Vooral bij twijfel over de aanwezigheid van aandoeningen waarbij het geven van een injectie met een lokaal anaestheticum gecontraïndiceerd is, kan echografisch onderzoek waardevol zijn. Niet-afwijkende echografische bevindingen sluiten een bursitis iliopectinea echter niet uit. Zo werd bij herhaald en in diverse centra verricht beeldvormend onderzoek van de liesregio bij de door ons beschreven patiënt D nooit een afwijking van de bursa geconstateerd. De ervaringen met beeldvormend onderzoek voor een bursitis iliopectinea in de gerenommeerde Angelsaksische medische literatuur zijn betrekkelijk schaars, hetgeen ook moge blijken uit de door Griep et al. aangehaalde literatuur.

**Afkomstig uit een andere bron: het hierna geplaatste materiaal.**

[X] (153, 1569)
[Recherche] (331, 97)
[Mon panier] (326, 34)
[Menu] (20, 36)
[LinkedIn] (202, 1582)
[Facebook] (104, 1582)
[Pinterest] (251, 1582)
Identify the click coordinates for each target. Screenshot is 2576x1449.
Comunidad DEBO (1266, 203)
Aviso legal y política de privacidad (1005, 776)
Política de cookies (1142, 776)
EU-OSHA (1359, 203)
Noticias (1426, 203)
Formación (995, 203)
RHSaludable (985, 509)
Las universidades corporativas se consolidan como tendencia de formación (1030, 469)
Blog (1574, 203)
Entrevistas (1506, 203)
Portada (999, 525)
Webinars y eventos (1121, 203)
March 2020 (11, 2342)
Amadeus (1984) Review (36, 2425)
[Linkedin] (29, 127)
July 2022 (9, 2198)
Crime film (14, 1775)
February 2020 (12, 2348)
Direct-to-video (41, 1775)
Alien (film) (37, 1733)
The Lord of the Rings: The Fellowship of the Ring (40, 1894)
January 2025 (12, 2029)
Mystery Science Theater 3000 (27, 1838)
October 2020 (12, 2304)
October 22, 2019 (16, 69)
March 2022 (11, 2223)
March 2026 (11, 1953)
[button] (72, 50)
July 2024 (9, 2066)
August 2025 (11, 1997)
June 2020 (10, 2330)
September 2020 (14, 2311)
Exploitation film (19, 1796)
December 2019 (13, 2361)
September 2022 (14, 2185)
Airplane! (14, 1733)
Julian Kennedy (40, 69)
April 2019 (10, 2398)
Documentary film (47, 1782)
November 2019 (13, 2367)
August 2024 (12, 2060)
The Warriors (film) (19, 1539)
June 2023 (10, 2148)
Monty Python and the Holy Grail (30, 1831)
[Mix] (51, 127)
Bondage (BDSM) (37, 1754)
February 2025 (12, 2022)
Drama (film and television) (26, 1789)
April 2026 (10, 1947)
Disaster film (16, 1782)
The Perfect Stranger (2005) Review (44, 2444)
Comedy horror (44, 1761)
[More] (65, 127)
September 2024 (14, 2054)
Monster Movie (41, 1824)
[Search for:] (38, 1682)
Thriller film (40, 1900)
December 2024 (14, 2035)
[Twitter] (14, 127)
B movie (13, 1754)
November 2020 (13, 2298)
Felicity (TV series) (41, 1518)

Helaas bleek hierbij referentie 2 (welke op niet-conventionele wijze is weergegeven) in geen der Nederlandse universiteitsbibliotheken aanwezig.

Het is een kwestie van persoonlijke voorkeur en ervaring in hoeverre men, bij een op bursitis iliopectinea wijzende anamnese en fysische diagnostiek, eerst allerhande nader onderzoek wil verrichten alvorens een proefinjectie met lidocaïne in de bursa te geven. Ditzelfde geldt voor het al of niet onder echogeleide puncteren van de bursa.